Si continua a parlare di molestie nel mondo dello spettacolo italiano, della battaglia del collettivo Amleta. Il #Metoo è un fenomeno che purtroppo riguarda anche il nostro Paese. A parlare questa volta ai microfoni di “Repubblica” Elena Dragonetti, nota attrice, diplomata alla Scuola dello Stabile, oggi direttrice artistica del teatro ragazzi al Teatro Nazionale di Genova. Sono passati quasi vent’anni dalla telefonata arrivata alle tre di notte di un noto regista, che le chiedeva di tornare per sottoporla ad un provino. A quella chiamata lei non rispose, aveva il cellulare spento.
Quel messaggio notturno in segreteria l’ascoltò solo la mattina dopo: «Era il regista. Mi chiedeva di tornare perché voleva farmi un altro provino. Diceva che mi aspettava in albergo per rivedermi. Era un messaggio molto strano, perché tra l’altro non era lui a fare le convocazioni». Elena Dragonetti decise di presentarsi la mattina dopo, accompagnata dal fidanzato di allora. «Il provino l’ho rifatto, sì. E ho ottenuto una piccola parte. Ma il dubbio rimane: come sarebbe andata? E, soprattutto: è questo il metro per assegnare piccole e grandi parti?».

Per questa ragione la dolorosa denuncia del collettivo Amleta, di cui si sta occupando “Repubblica”, «è fondamentale, perché sottrae questi episodi a una zona grigia e li fa emergere, li rende evidenti. Quando trasformi una sensazione diffusa in numeri, dati, circostanze, non si tratta più solo di un sentore: entriamo nel campo di realtà. E togliamo anche quella dimensione di vittimismo», ha evidenziato l’attrice.

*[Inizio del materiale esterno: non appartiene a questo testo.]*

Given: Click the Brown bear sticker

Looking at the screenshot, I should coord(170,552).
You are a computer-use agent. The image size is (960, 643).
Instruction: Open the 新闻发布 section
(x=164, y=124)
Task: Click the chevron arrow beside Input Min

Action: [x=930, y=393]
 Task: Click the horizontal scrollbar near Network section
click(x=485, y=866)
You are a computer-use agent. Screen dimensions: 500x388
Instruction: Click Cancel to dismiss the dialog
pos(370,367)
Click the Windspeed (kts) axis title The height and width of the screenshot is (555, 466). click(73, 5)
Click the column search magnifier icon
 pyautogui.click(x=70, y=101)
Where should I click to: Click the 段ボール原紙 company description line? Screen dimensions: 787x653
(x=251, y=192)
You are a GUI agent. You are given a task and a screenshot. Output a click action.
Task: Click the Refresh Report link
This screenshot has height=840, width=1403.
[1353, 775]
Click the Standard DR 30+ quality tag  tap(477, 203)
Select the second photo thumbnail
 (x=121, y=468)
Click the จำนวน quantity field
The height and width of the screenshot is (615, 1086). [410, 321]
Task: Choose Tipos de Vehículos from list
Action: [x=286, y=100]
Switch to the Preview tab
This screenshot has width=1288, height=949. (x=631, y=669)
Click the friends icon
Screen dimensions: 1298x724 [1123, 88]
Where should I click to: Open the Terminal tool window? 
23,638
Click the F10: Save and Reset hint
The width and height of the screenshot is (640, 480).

Esiste una zona grigia nel mondo del teatro, inutile continuare a mettere la testa sotto la sabbia. Non è però semplice: «La dimensione del teatro è estremamente delicata. Perché, di fatto, in teatro tutto è possibile. Mi spiego: in ufficio una mano su una gamba è qualcosa che non deve starci. Ma su palcoscenico è più difficile individuare i confini, c’è la dimensione della recitazione, la questione di essere disponibile come attrice a metterti i gioco sulla scena. Per questo è più difficile muoversi in una zona grigia: dove anche individuare una molestia diventa più difficile, sfumato», ha dichiarato la Dragonetti.

La stessa invita ad uscire da questa dimensione di ambiguità che fa male alle donne: occorre cambiare mentalità. «Spesso noi stesse ci ritroviamo fare la graduatoria della gravità degli episodi, ci abituiamo a minimizzarli, a dire: può succedere. Io vengo da un paesino del centro sud dove è diffuso un approccio maschile in cui sembra normale guardare in un certo modo una donna e fare apprezzamenti. E se dici qualcosa la risposta è: eh mamma mia, e cosa sarà successo. Ti sembra di non avere mai il diritto di dire no. Invece dobbiamo imparare che non è necessario arrivare a situazioni estreme. Si può dire no anche a una mano che sta dove non deve stare. E qui sta il pregio della battaglia di Amleta», ha sottolineato.
In altre parole occorre che le donne riconquistino «libertà e possibilità che questa società ci ha tolto, facendoci credere in modo sotterraneo che certe cose non le possiamo fare. Non è così».